Without question though, Yalitza Aparicio was the highlight. Despite her complete lack of characterization, she gave it her all, and felt like a shining star wafting through some film that didn't deserve her. Actually all of the performances were great (especially the kids). Which seems counter intuitive, because they were more subdued, and the film-making aspects were way too heavy-handed. All of his "symbolism" doesn't become symbolism when it's practically screaming in your face. The denouncement of Cleo's feelings at the end was completely unnecessary, it would have been powerful to have her cried and comforted, because we all know what she's feeling, and it completely goes against her character, at least the one previously portrayed for the last two hours, to suddenly, and blatantly, speak her feelings.
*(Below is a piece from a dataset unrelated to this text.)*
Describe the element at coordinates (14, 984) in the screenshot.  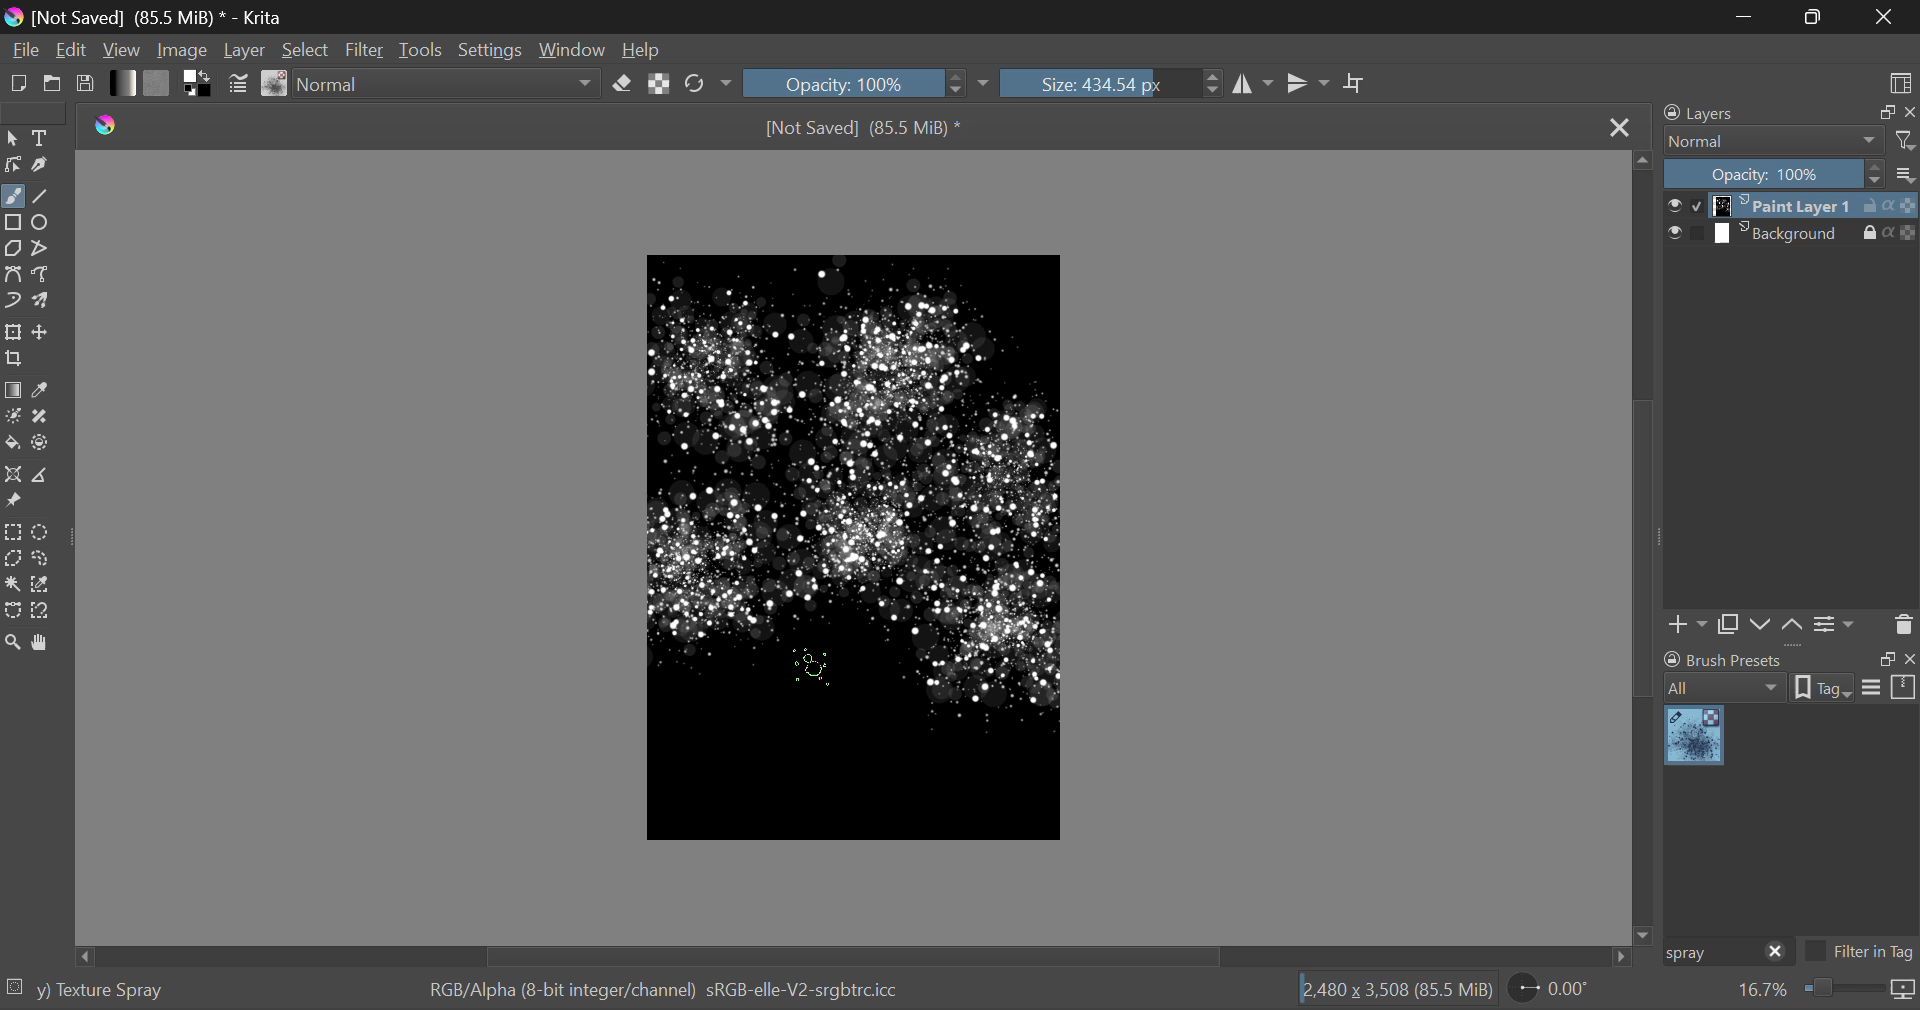
I see `selection` at that location.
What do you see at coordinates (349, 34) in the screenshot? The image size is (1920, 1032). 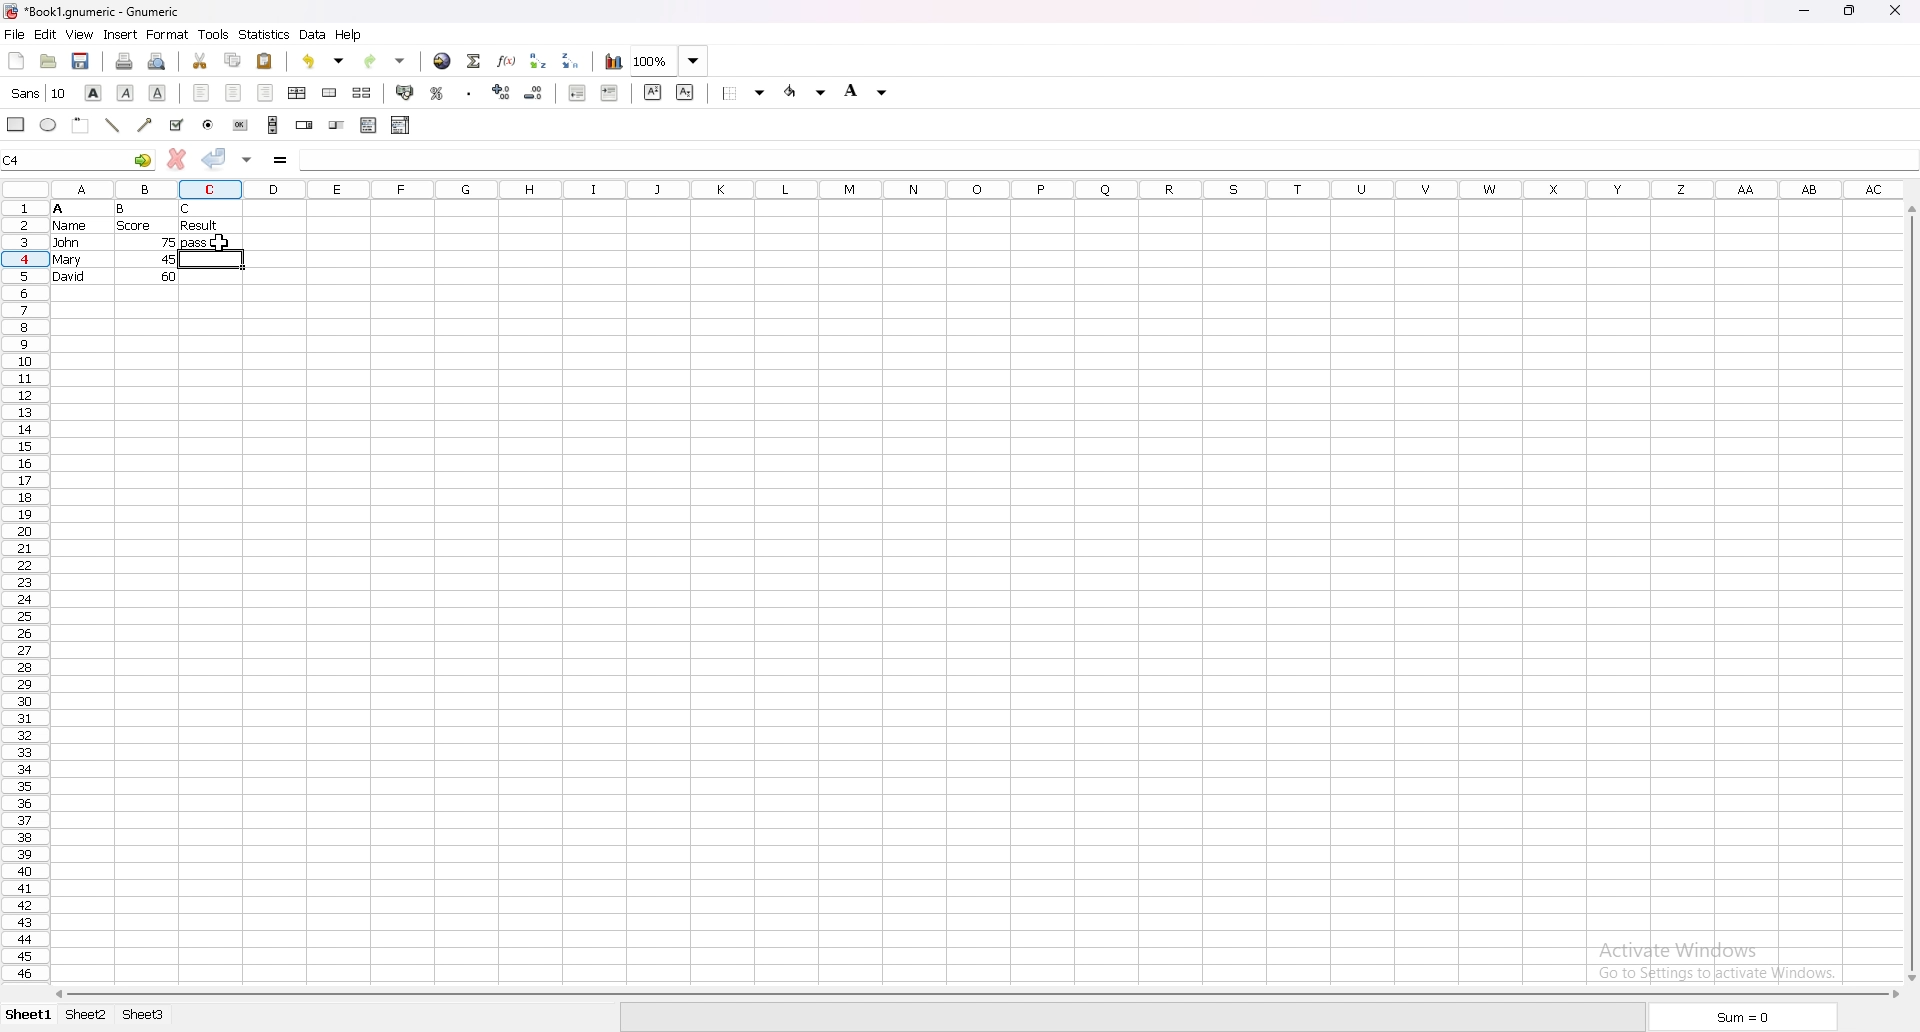 I see `help` at bounding box center [349, 34].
It doesn't feel like catharsis, for her or audience, just a film-maker betraying himself. Also that poster... horrible. Why would they make that the poster? That scene got the biggest eye roll ever from me, because it was way too in your face of what was going to happen, and played out exactly as expected. Y Tu Mamá También, and Children of Men are the two sides of this coin that Cuarón has already done, and to far more effective, and superior, effect.
I kind of wish I saw this at home instead of the theater, perhaps the intimate setting would have enhanced my emotional connectivity. Eventually, one day, I'll give this another shot, but for now, I have respect, but overall ambivalence towards the year's most celebrated movie; which isn't uncommon (see; Boyhood, La La Land, The Shape of Water, etc.)